Lyle Mays, a pianist, best known for his connection with guitarist Pat Metheny, died February 10 in Los Angeles at the age of 66. Cause of death, according to his niece, vocalist Aubrey Johnson, was “a long battle with a recurring illness.”
Mays co-founded The Pat Metheny Group in the late 1970s after appearing on Metheny’s 1977 Decca/ECM album, Watercolours. He left the group in 2010 and was inactive in the music business after that. In a statement released after Mays’ death, Metheny said: “Lyle was one of the greatest musicians I have ever known. Across more than 30 years, every moment we shared in music was special. From the first notes we played together, we had an immediate bond. His broad intelligence and musical wisdom informed every aspect of who he was in every way. I will miss him with all my heart.”
The Pat Metheny Group won 11 Grammy Awards, and Mays won four Grammy nominations, the first coming for his arranging on Lab ’75, the 1975 album by the North Texas State One O’Clock Lab Band (NTS is now known as the University of North Texas). Born on November 27, 1953, in Wausaukee, WI, Mays first attended the University of Wisconsin-Eau Claire before transfering to North Texas State. After graduating, he spent eight months with the Woody Herman Orchestra. He met Metheny in mid-1976.
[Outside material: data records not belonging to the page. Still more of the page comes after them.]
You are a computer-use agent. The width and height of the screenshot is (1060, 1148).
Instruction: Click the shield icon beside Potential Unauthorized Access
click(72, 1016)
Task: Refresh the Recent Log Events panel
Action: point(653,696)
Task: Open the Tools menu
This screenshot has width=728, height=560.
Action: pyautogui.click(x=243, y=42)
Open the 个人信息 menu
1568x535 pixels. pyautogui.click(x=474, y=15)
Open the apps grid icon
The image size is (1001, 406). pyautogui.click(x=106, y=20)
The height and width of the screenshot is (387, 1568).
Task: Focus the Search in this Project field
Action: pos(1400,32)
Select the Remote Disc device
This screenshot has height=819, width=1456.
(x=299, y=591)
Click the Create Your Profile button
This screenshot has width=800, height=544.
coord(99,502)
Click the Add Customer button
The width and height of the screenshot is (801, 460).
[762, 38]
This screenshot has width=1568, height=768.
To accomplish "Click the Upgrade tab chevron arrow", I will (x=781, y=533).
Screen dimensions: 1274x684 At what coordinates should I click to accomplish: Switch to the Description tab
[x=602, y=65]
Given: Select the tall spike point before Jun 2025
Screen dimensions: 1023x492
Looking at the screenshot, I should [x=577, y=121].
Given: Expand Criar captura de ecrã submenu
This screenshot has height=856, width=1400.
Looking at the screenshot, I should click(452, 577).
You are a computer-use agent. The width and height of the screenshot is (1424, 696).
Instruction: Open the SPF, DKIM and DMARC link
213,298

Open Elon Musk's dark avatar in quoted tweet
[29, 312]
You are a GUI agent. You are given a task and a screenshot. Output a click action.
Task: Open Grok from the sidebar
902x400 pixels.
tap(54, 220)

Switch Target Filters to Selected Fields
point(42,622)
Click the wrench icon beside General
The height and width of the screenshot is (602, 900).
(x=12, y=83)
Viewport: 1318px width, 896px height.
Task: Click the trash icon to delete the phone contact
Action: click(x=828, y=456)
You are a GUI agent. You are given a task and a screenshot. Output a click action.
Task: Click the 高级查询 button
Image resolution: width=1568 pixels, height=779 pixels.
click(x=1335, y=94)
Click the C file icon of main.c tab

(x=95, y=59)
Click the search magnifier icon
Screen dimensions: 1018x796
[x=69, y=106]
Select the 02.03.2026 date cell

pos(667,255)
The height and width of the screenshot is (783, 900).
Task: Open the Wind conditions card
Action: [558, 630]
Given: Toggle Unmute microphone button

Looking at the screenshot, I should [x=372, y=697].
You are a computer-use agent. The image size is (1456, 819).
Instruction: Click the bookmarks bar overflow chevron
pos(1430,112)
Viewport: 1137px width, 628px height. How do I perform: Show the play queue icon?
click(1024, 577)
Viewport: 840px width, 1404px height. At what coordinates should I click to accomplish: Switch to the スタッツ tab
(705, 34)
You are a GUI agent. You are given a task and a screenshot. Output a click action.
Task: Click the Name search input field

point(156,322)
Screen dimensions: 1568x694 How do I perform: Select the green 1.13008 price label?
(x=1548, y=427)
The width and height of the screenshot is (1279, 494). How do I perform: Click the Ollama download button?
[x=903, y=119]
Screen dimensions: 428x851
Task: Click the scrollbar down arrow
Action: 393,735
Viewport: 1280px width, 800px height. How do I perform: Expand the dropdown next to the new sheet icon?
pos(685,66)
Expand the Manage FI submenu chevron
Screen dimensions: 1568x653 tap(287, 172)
Throughout his career, Mays worked with several other jazz and rock artists including Joni Mitchell, Rickie Lee Jones, David Bowie, and drummer Bob Moses. According to WBGO’s Nate Chinen, though, it was “Mays’ collaboration with Metheny, actively spanning more than 35 years that cements his musical legacy . . . its most emblematic document might also be its most intimate, a 1981 album called As Falls Wichita, So Falls Wichita. Generally understood as a duo album, despite contributions by percussionist and vocalist Nana Vasconcelos, As Falls Wichita is a work of billowing ambition and American optimism. It’s also a deeply personal statement: Among its themes is ‘September 15’, a dedication to jazz pianist Bill Evans, a mutual hero for Mays and Metheny, who had died on that date the previous year.”
Other than his niece, no other information was available regarding survivors.